This protocol assumes that you are preparing standards for calibrating the Qubit® Fluorometer. If you plan to use the last calibration performed on the instrument (see “Qubit® Fluorometer calibration” on page 2), you need fewer tubes (step 1.1) and less working solution (step 1.3).
1.1 Set up the required number of 0.5-mL tubes for standards and samples. The Qubit® dsDNA HS Assay requires 2 standards.
Note: Use only thin-wall, clear, 0.5-mL PCR tubes. Acceptable tubes include Qubit® assay tubes (Cat. no. Q32856) or Axygen® PCR-05-C tubes (part no. 10011-830).
Note: Do not label the side of the tube as this could interfere with the sample read. Label the lid of each standard tube correctly. Calibration of the Qubit® Fluorometer requires the standards to be inserted into the instrument in the right order.
1.3 Prepare the Qubit® working solution by diluting the Qubit® dsDNA HS Reagent 1:200 in Qubit® dsDNA HS Buffer. Use a clean plastic tube each time you prepare Qubit® working solution. Do not mix the working solution in a glass container.
Note: The final volume in each tube must be 200 μL. Each standard tube requires 190 μL of Qubit® working solution, and each sample tube requires anywhere from 180–199 μL. Prepare sufficient Qubit® working solution to accommodate all standards and samples.
For example, for 8 samples, prepare enough working solution for the samples and 2 standards: ~200 μL per tube in 10 tubes yields 2 mL of working solution (10 μL of Qubit® reagent plus 1990 μL of Qubit® buffer).
1.4 Add 190 μL of Qubit® working solution to each of the tubes used for standards.
1.5 Add 10 μL of each Qubit® standard to the appropriate tube, then mix by vortexing 2–3 seconds. Be careful not to create bubbles.
Note: Careful pipetting is critical to ensure that exactly 10 μL of each Qubit® standard is added to 190 μL of Qubit® working solution.
1.6 Add Qubit® working solution to individual assay tubes so that the final volume in each tube after adding thesample is 200 μL.
Note: Your sample can be anywhere from 1–20 μL. Add a corresponding volume of Qubit® working solution to each assay tube: anywhere from 180–199 μL.

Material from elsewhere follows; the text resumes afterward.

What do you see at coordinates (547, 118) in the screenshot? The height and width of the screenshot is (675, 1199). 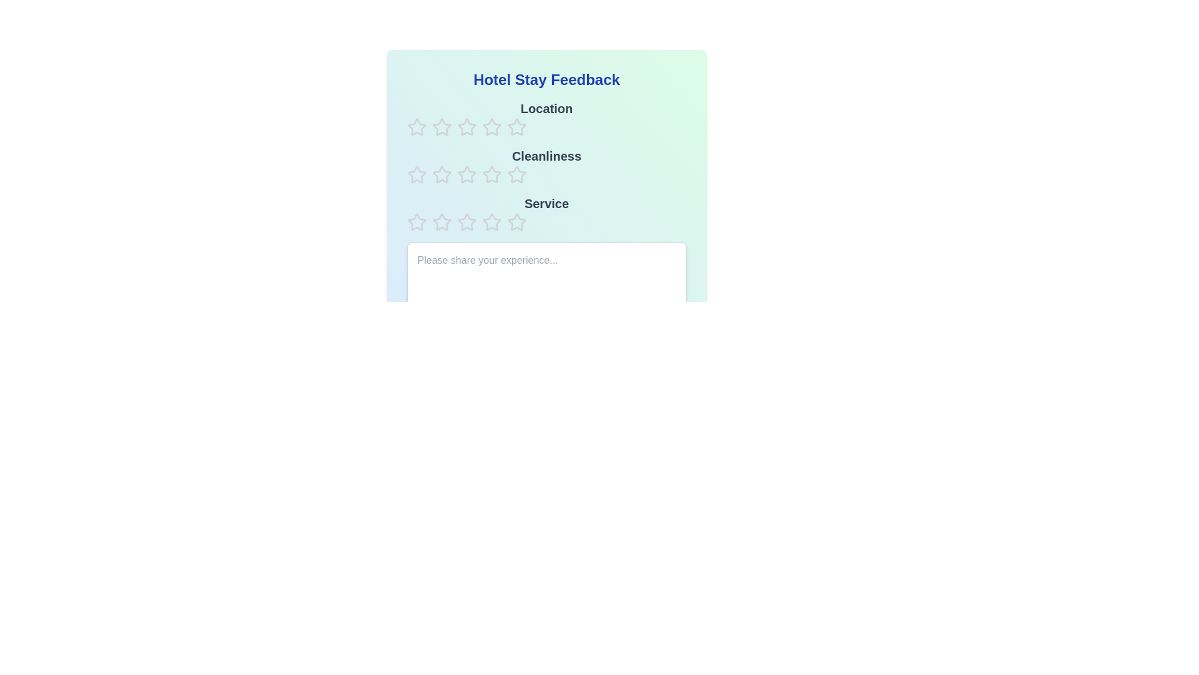 I see `the 'Location' text label, which is a bold header positioned above the star icons in the feedback form interface` at bounding box center [547, 118].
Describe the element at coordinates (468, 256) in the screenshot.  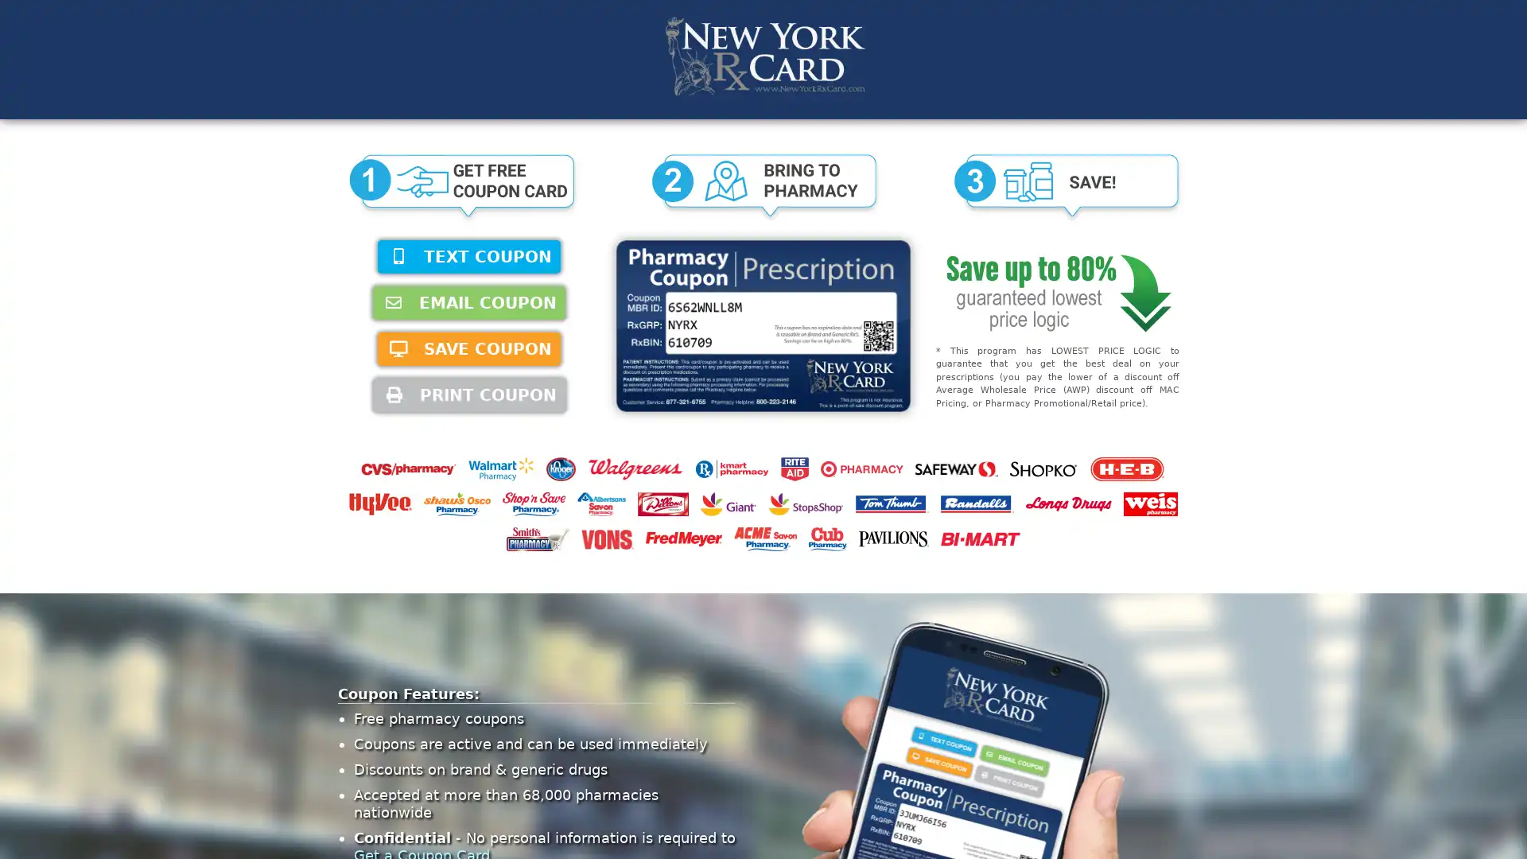
I see `TEXT COUPON` at that location.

1.7 Add each sample to the assay tubes containing the correct volume of Qubit® working solution, then mix by vortexing 2–3 seconds. The final volume in each tube should be 200 μL.
1.8 Allow all tubes to incubate at room temperature for 2 minutes.
2.1 On the Home screen of the Qubit® 3.0 Fluorometer, press DNA, then select dsDNA High Sensitivity as the assay type. The “Read standards” screen is displayed. Press Read Standards to proceed.
Note: If you have already performed a calibration for the selected assay, the instrument prompts you to choose between reading new standards and running samples using the previous calibration. If you want to use the previous calibration, skip to step 2.4. Otherwise, continue with step 2.2.
2.2 Insert the tube containing Standard #1 into the sample chamber, close the lid, then press Read standard. When the reading is complete (~3 seconds), remove Standard #1.
2.3 Insert the tube containing Standard #2 into the sample chamber, close the lid, then press Read standard. When the reading is complete, remove Standard #2.
The instrument displays the results on the Read standard screen. For information on interpreting the calibration results, refer to the Qubit® 3.0 Fluorometer User Guide.
2.5 On the assay screen, select the sample volume and units:
a. Press the + or – buttons on the wheel to select the sample volume added to the assay tube (from 1–20 μL).
b. From the dropdown menu, select the units for the output sample concentration.
2.6 Insert a sample tube into the sample chamber, close the lid, then press theRead tube. When the reading is complete (~3 seconds), remove the sample tube.
The instrument displays the results on the assay screen. The top value (in large font) is the concentration of the original sample. The bottom value is the dilution concentration. For information on interpreting the sample results, refer to the Qubit® 3.0 Fluorometer User Guide.
2.7 Repeat step 2.6 until all samples have been read.